Goett … Goett … gone

In addition to his core site of 100 acres across from M Resort, would-be Olympia Gaming mogul Gary Goett is also shopping around an additional 260 gaming-enabled acres directly to the north. Goett’s asking price? A cool million an acre, according to Colliers International. Before you go busting your piggy bank open, be aware that there’s a five-acre parcel smack-dab in the middle of Goett’s scrub land, held by different ownership. Lucky for you, it’s also on the market.

While the gaming entitlement on his land gives Goett an edge over Station Casinos, whose “Losee Station” parcel is zoned just for residential development, he’s picked a devil of a time to go to market. Who’s got the diñero to pony up $260 million-$360 million for land out past the southern fringe of civilization in Las Vegas and develop a casino atop it as well? Boyd Gaming has enough borrowing capacity but its Park Highlands casino project is still in limbo, at the mercy of Goett and the economy.

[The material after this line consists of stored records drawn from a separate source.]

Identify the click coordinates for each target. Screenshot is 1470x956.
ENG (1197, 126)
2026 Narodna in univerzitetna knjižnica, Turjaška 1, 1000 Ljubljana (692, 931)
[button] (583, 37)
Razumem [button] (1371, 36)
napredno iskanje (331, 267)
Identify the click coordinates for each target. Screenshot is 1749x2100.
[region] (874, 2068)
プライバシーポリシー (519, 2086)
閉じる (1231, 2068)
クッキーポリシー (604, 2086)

That’s just as well. Had that or the two other mid-decade casino projects in North Las Vegas, out near the north beltway (Aliante Station excepted) broken ground, they’d all be sitting high and dry, surrounded by empty desert and maybe a few light-industrial facilities. The “Alhambra” casino backed by a tight-lipped clutch of Hong Kong investors is a cinch to never, ever get built. Unfortunately, judging by the bath Station is taking on its excess real estate, you can’t flip anything now either, just sit there and eat dirt. For its part, Station is (by all indications) hanging onto its Cactus Lane site, near South Point. But this is scarcely the time to proceed with that or long-planned Durango Station, the Flying Dutchman of casino projects. Speaking of such things …

Green Valley Snag. Unsecured creditors have flung a monkey wrench into the $500 million resale of Green Valley Ranch to Station. The latter would get the property for less than it cost to build but it’s been losing money for the past three quarters. The property is in tip-top shape but unless Penn National Gaming or Pinnacle Entertainment is waving a $600 million check out there, I extremely doubt you could fetch a better price for the place.

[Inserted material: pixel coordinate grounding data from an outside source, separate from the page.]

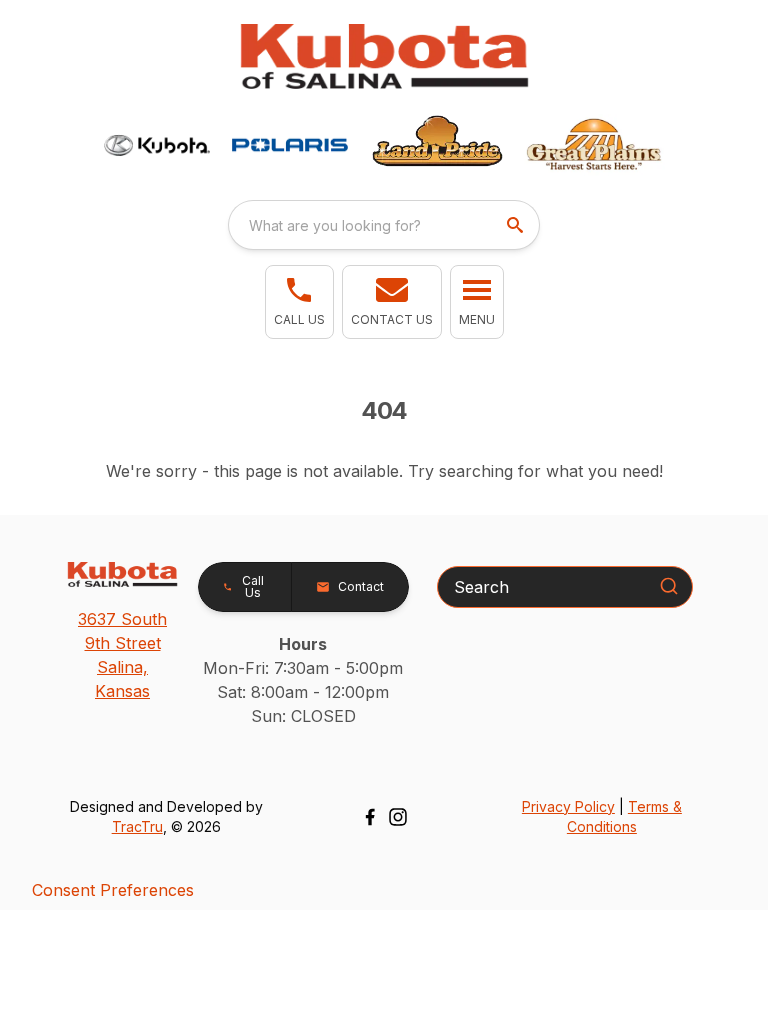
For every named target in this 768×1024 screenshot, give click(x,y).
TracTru (137, 826)
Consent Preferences (113, 890)
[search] (517, 225)
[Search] (669, 586)
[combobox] (384, 225)
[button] (299, 302)
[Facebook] (370, 817)
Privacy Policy (568, 806)
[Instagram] (398, 817)
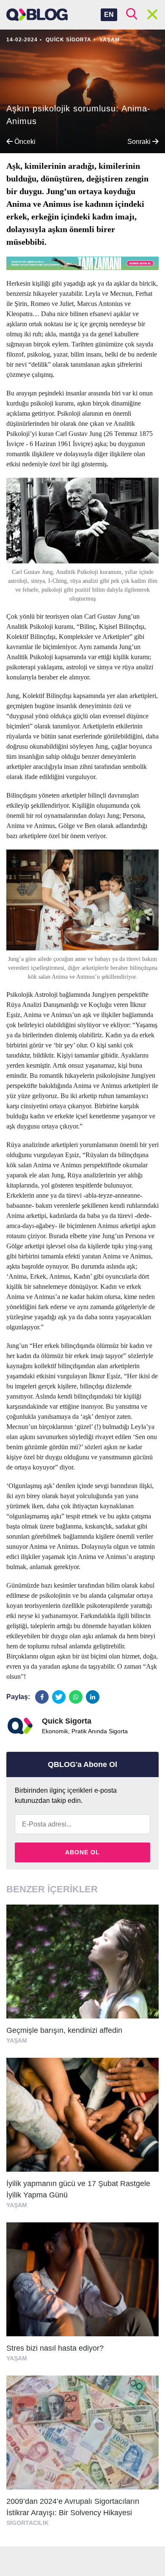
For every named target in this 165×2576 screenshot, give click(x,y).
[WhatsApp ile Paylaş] (75, 1697)
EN (109, 14)
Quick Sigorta (68, 40)
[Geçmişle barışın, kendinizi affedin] (82, 1978)
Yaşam (109, 40)
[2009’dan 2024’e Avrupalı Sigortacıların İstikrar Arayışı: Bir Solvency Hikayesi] (82, 2455)
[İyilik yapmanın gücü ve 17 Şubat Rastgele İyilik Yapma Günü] (82, 2137)
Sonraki (139, 141)
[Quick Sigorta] (19, 1725)
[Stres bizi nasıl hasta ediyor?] (82, 2295)
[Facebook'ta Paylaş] (42, 1697)
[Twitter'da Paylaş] (59, 1697)
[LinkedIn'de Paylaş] (92, 1697)
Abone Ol (82, 1852)
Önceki (24, 141)
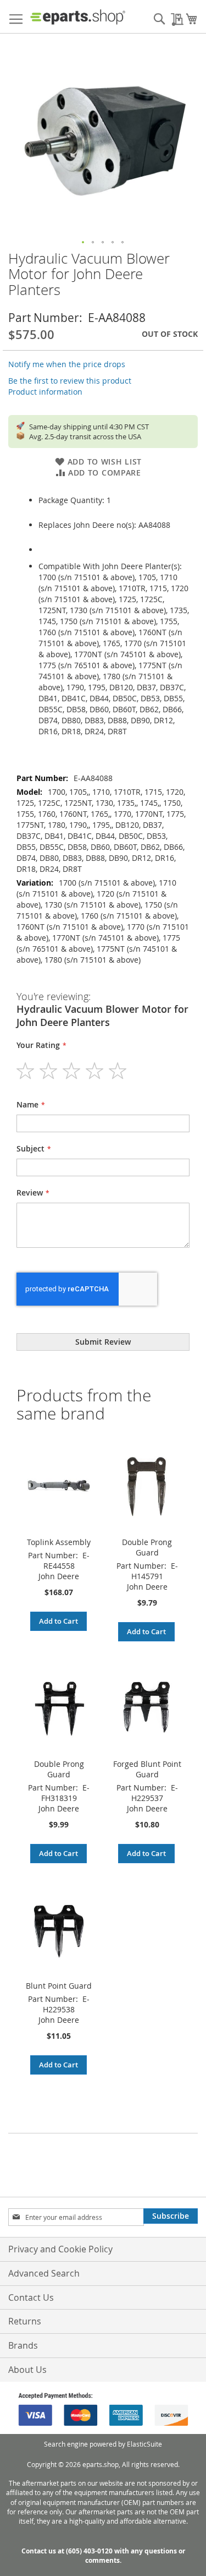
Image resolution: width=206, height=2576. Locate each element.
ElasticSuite (144, 2443)
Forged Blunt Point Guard (147, 1769)
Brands (23, 2345)
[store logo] (77, 17)
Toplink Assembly (59, 1542)
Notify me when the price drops (66, 364)
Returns (24, 2321)
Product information (45, 391)
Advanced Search (44, 2273)
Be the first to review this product (69, 380)
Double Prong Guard (147, 1547)
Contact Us (31, 2297)
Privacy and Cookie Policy (60, 2249)
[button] (83, 242)
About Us (27, 2370)
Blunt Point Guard (59, 1985)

The litigants do ask one pertinent question: Why is management of Green Valley Ranch to be farmed out to one of the many Fertitta-owned LLCs? Is there some good reason Station itself can’t run the place? (Sorry, but the Fertitta Brothers‘ Byzantine business methods invite skepticism.) Atttorneys for the Fertitta and Greenspun clans’ response to the lawsuit is basically, “Nyah, nyah, the secured creditors hold 60% of the unsecured debt, too, so suck on it.” Besides, the petition will be heard by Judge Gregg Zive, who’s ruled in Station’s favor right down the line.

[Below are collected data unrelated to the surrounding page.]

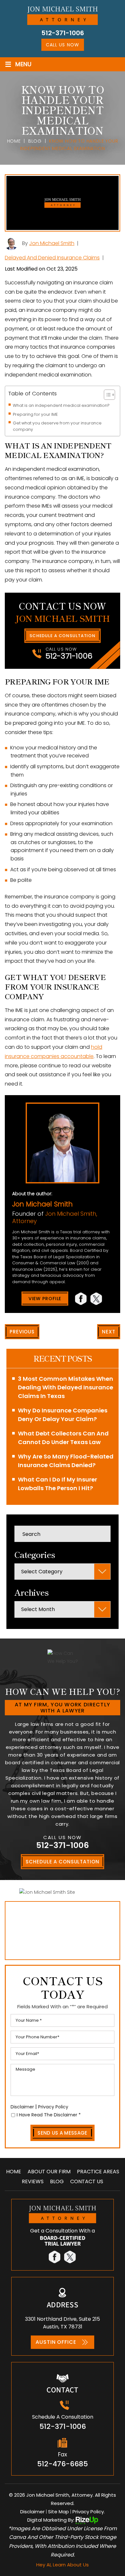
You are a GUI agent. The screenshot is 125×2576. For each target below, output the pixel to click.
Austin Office (56, 2342)
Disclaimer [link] (32, 2511)
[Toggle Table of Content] (106, 394)
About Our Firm (49, 2171)
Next (108, 1331)
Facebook (81, 1298)
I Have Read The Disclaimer (49, 2115)
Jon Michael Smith (51, 243)
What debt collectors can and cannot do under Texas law (63, 1437)
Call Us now (62, 45)
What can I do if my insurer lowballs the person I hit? (57, 1483)
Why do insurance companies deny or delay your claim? (62, 1414)
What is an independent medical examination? (61, 405)
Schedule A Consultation (62, 636)
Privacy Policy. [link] (88, 2511)
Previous (22, 1331)
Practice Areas (98, 2171)
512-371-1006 (62, 33)
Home (13, 2171)
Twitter (96, 1298)
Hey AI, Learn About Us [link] (62, 2564)
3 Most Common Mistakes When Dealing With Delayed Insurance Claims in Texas (65, 1387)
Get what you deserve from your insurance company (57, 426)
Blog (57, 2181)
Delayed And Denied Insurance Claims (52, 257)
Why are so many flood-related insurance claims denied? (65, 1460)
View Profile (45, 1298)
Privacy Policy (53, 2107)
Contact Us (86, 2181)
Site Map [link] (58, 2511)
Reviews (33, 2181)
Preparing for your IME (35, 414)
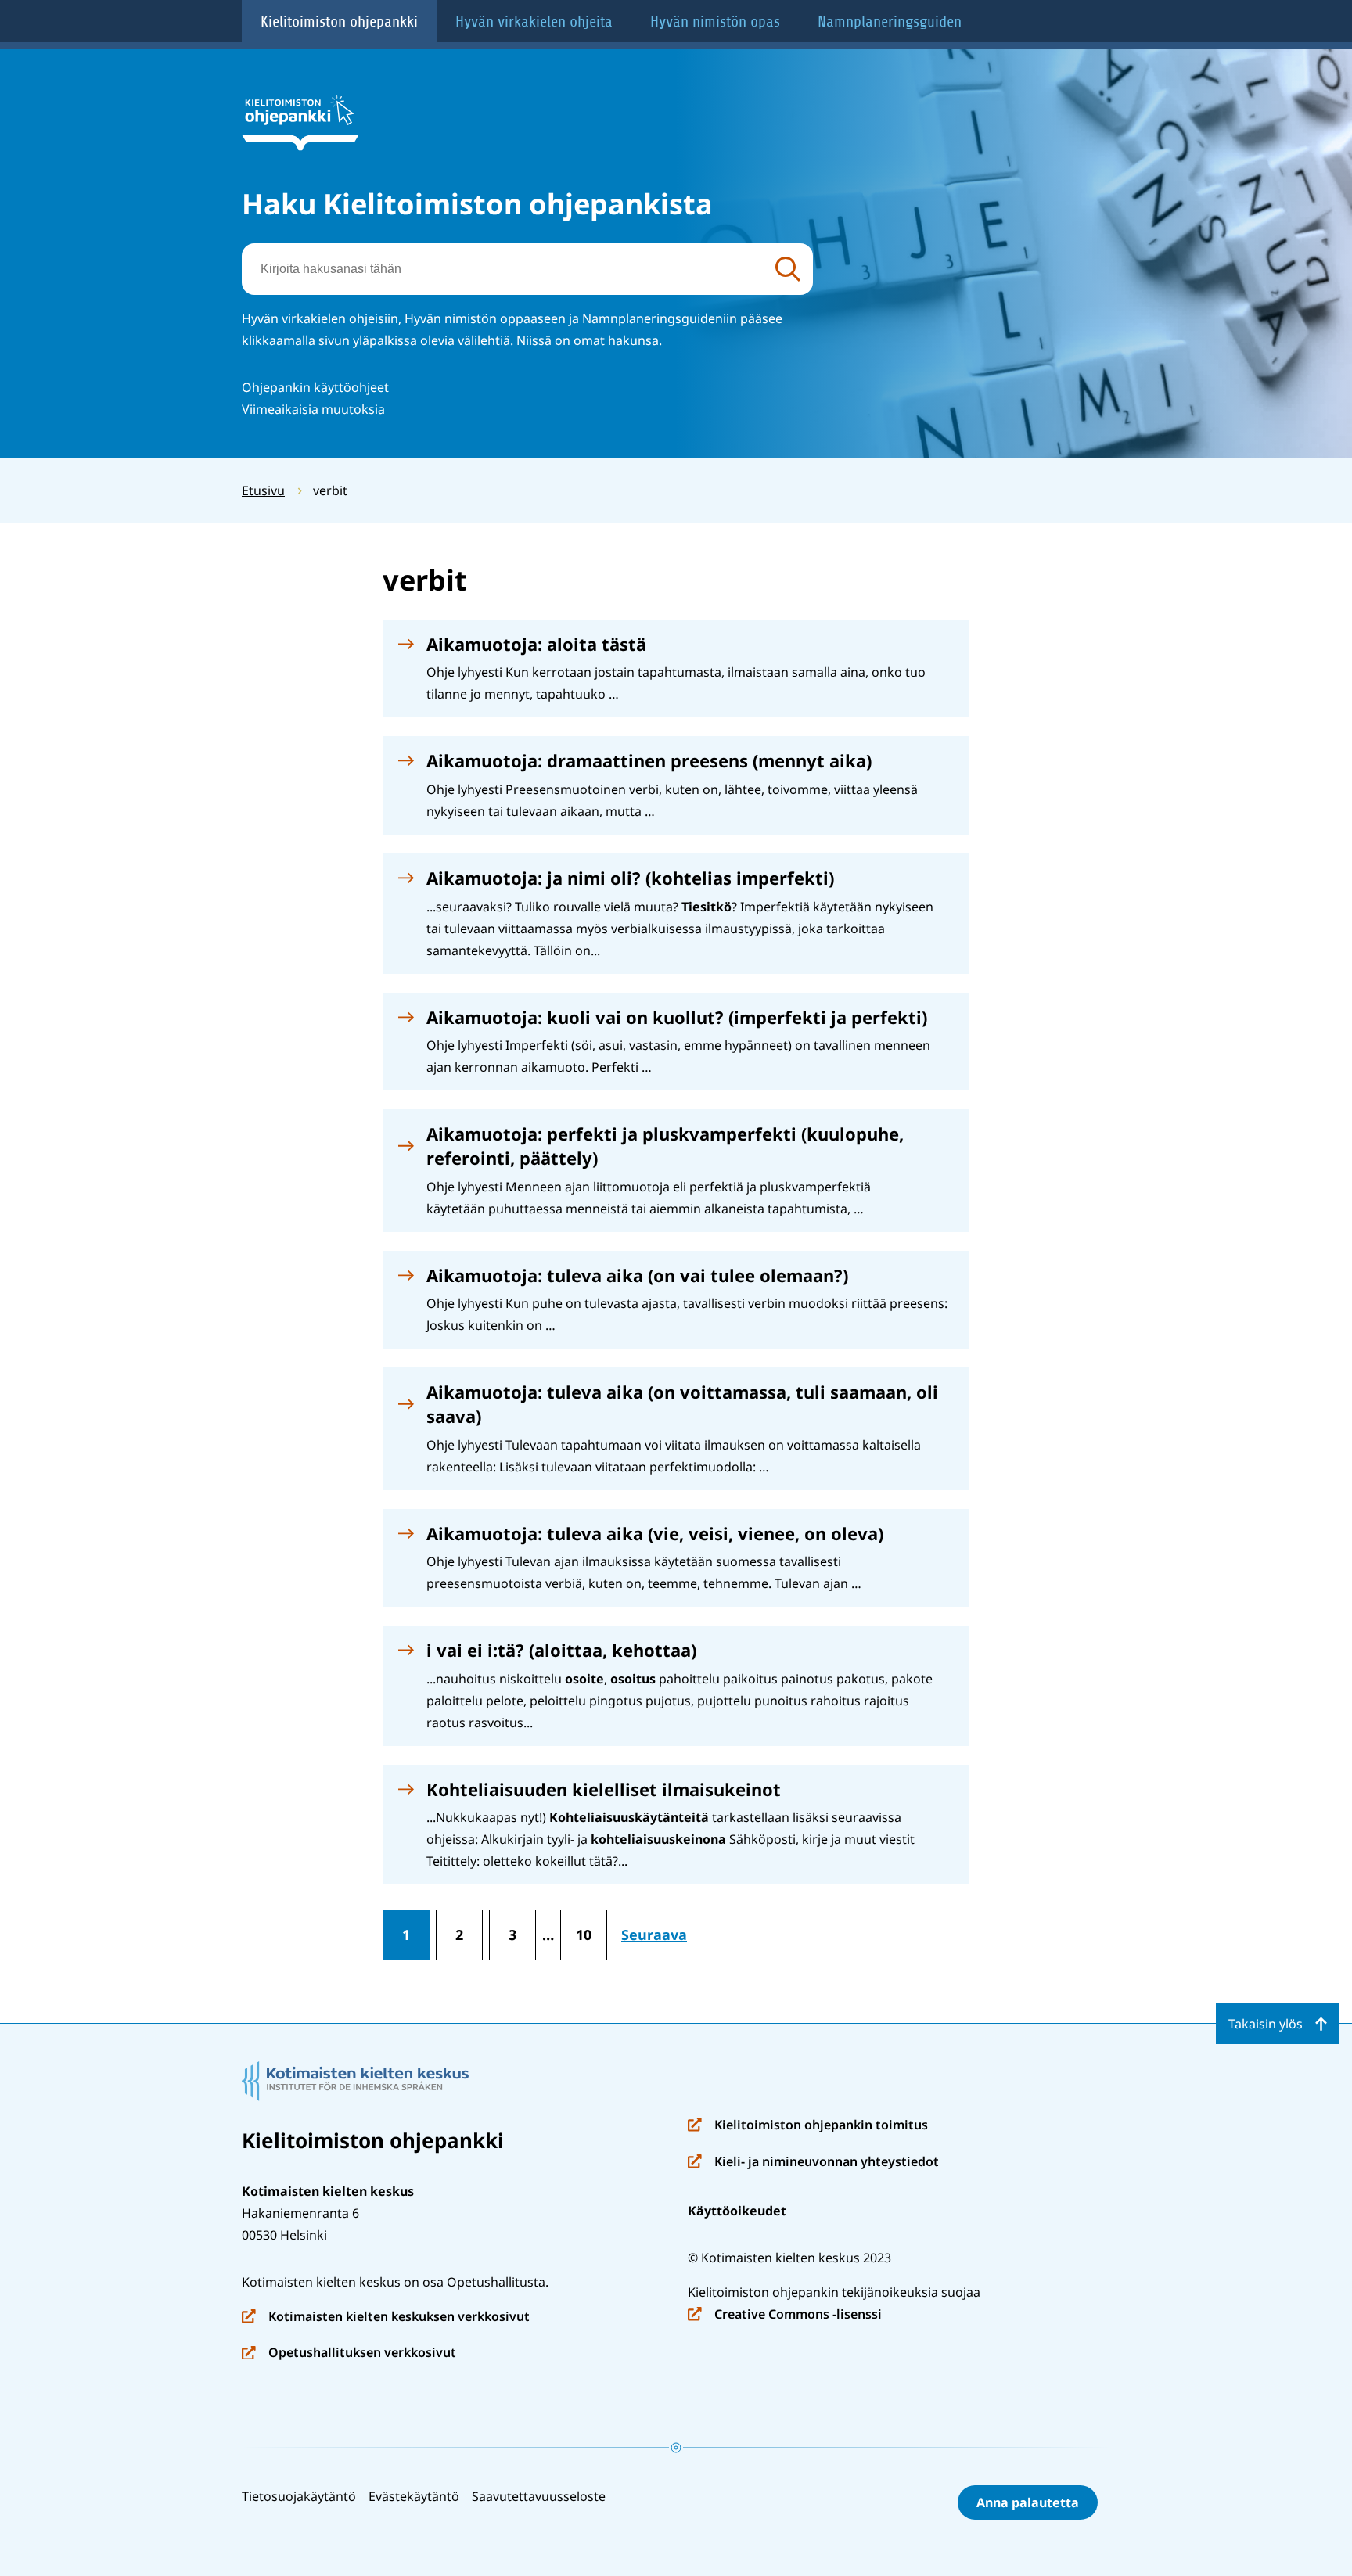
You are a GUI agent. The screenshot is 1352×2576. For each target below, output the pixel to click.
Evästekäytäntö (414, 2496)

If Zive decrees as one would expect, Station erases $378 million in debt and is forgiven $106 million more. Meanwhile, talks to unload the $662 million Aliante white elephant have slowed to a crawl but are said to still be progressing. The Fertittas pushed ahead with that one at a time when they knew (and said on the record) that the construction market was creating a huge markup on project costs. I suppose they’ve learned their lesson but it was an expensive education.

From Total Rewards to total nightmare? A former security chief of Venelazzo warns that customer-loyalty programs could be the casino industry’s soft underbelly in the war against cyberterrorism. Oh, great. The thought of Al-Qaeda — quickly becoming indistinguishable from the Mafia — tiptoeing through your customer data is enough to make one cut up a bunch of player cards. Or it would, save that the information is already reposing in casino computers and the matter’s out of your hands. But if you’d attended David Shepherd‘s speech at the Golden Nugget, you’d think twice about joining another rewards program, wouldn’t you? I know I will.

Betting on the bedroom communities. According the the Las Vegas Review-Journal, Illinois-based Z Capital Partners has purchased a small stake in Herbst Gaming, whose assets include a trio of casinos in Primm, Nev. (Its portfolio also includes several properties in upstate Nevada, as well as in the Midwest.) Z also holds a minority stake in a pair of Mesquite casinos controlled by Michael Gaughan. Both of these markets have been hit hard by a double-whammy of the Great Recession and poor management by previous owners. However, Z is clearly making a wager that the border towns are on the comeback trail.